Bonjour Christian, vraiment intéressant votre blog, je suis allé picorer quelques articles au hasard, mais il faudra que je le parcours plus profondément.

Désespéré et superbe: " la banale laideur, la quotidienne et méthodique dégradation de notre environnement sonore, visuel, olfactif.... "

Vous êtes un poète intellectuel, je suis un plouc rêveur et nostalgique, j'ai passé mon enfance dans une campagne sereine, ou il n'y avait ni tracteurs , ni automobiles ( les années d'occupation ) , il n'y avait dans les rues que le bruit des fers des chevaux..., j'ai vécu dix ans au SAHARA, et septuagénaire, je n'arrive pas à m'habituer à ce monde désaxé, bruyant, laid, vulgaire....

J'ai connu Oyonnax dans les années 50, c'était une petite ville sympa, mais l'on entendait partout, les bruits étouffés des presses à plastique... ( Roger Vaillant a écrit la-dessus )

Bonne semaine

Écrit par : maudub | 04 février 2008

Bonjour Maurice
Merci de votre visite. Vous savez, je me sens plus plouc rêveur que poète intellectuel ! J'ai beaucoup d'estime pour les intellectuels mais ce que j'écris montre que je creuse un autre sillon.
Poète ? Aux lecteurs de décider. Je crois qu'il est bien imprudent pour un poète de se définir lui-même comme tel, un peu comme le Saint qui se présenterait comme un Saint : il pécherait par orgueil et ne pourrait donc prétendre à la sainteté !
Je suis allé me promener dans votre blog et je vois que nous sommes d'accord sur l'essentiel. Vous avez une très bonne plume, ce qui est nécessaire lorsqu'on veut résister à tout ce que vous dénoncez avec une belle énergie.
Oyonnax... Cette ville a perdu son âme, ou plutôt l'a-t-elle vendue sinon au diable au moins à des démons dont on voit l'oeuvre aujourd'hui. Si Roger Vaillant revenait, il trouverait une situation bien pire que celle décrite dans 325000 francs. Lors d'un petit salon du livre qui se tenait à Oyonnax, j'ai savouré, lors de l'inauguration, l'hommage cocasse que lui ont rendu les héritiers de ses pires adversaires politiques. Mais ils n'ont pas fait les difficiles car un grand écrivain mort, ça se cuisine à toutes les sauces !
À bientôt de vous lire. Et maintenons le cap !

Écrit par : Christian Cottet-Emard | 04 février 2008

Bien vu Christian, ce que vous me dites d'Oyonnax me " fend le coeur ", car j'ai passé là-bas des moments bien agréables...Un de mes neveux y est né il y a 48 ans ...
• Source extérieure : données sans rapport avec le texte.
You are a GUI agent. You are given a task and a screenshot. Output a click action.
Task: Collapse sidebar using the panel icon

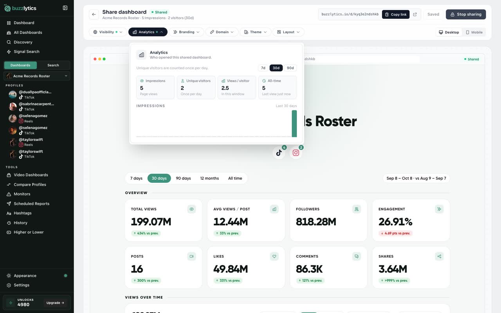tap(65, 8)
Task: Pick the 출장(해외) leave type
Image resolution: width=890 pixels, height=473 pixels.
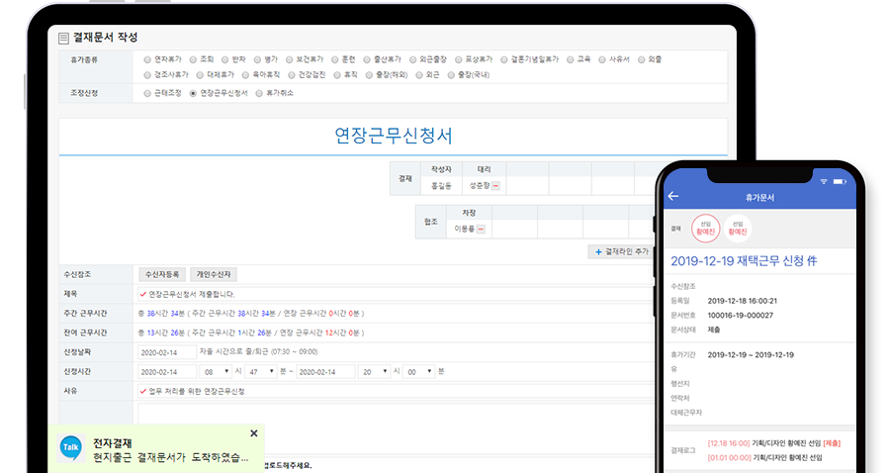Action: pos(370,74)
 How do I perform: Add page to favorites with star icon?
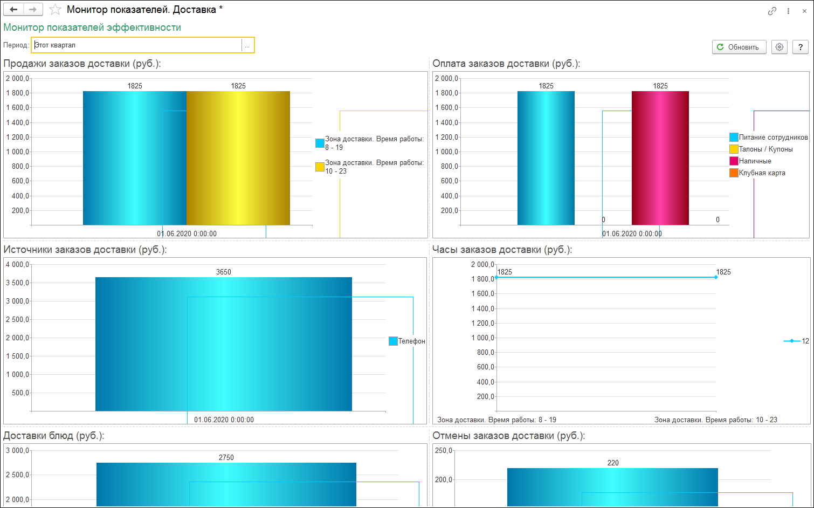click(55, 10)
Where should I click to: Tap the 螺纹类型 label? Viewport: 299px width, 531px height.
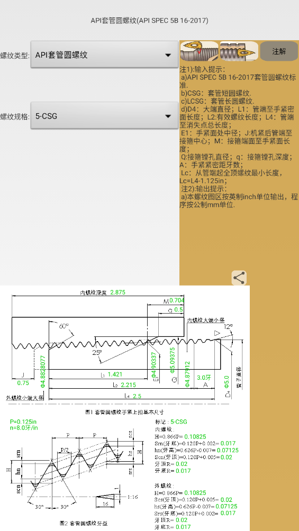click(x=15, y=56)
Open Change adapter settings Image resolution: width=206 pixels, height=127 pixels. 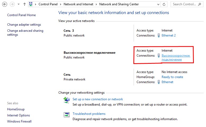point(24,25)
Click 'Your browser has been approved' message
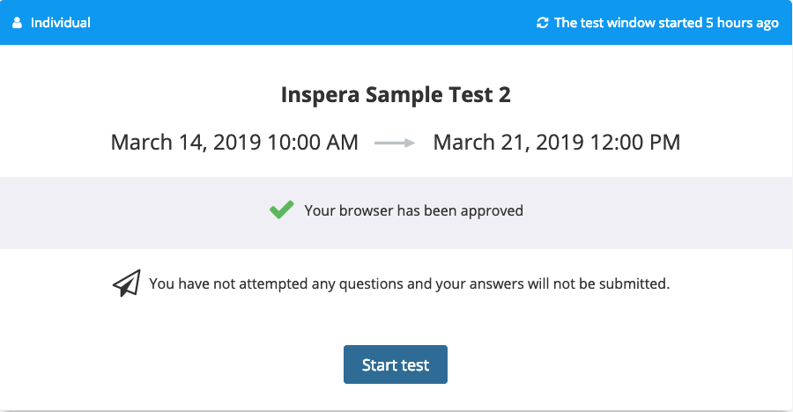Screen dimensions: 793x412 click(414, 210)
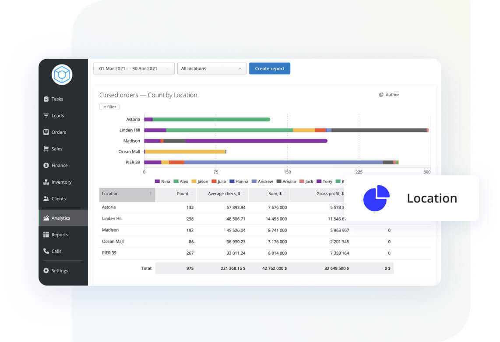This screenshot has width=500, height=342.
Task: Open the Orders section
Action: click(56, 132)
La musique baroque est le dernier refuge des poètes et des contemplatifs, la XXIIme et le XXIIIme siècle ne seront jamais égalés... J'écoute souvent en boucle le Staba Mater de Pergolèse ( Christopher Hogwood, Emma Kirby et le superbe James Bowman )
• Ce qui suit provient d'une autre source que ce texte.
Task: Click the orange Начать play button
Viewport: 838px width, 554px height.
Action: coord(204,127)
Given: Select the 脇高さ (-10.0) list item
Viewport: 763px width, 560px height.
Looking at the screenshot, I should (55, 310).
Vous invite à une petite ballade champêtre : www.tarn-rando.com

Écrit par : maudub | 04 février 2008

La promenade, les paysages du Haut-Bugey et du Haut-Jura à ma porte, voilà ce qui me retient à Oyonnax, ville où j'ai toujours vécu bien que m'y sentant étranger, notamment en raison de mon activité littéraire grâce à laquelle je suis en lien avec l'extérieur. On en revient toujours au constat de René Char : « Écrire : s'exclure » . Finalement, un écrivain est toujours étranger, ne serait-ce que parce que son activité est étrange.
Lumineuse balade en effet, et le poème cité m'a rappelé le nom de Béatrice Kad à l'époque où je lisais parfois ses textes dans de petites revues.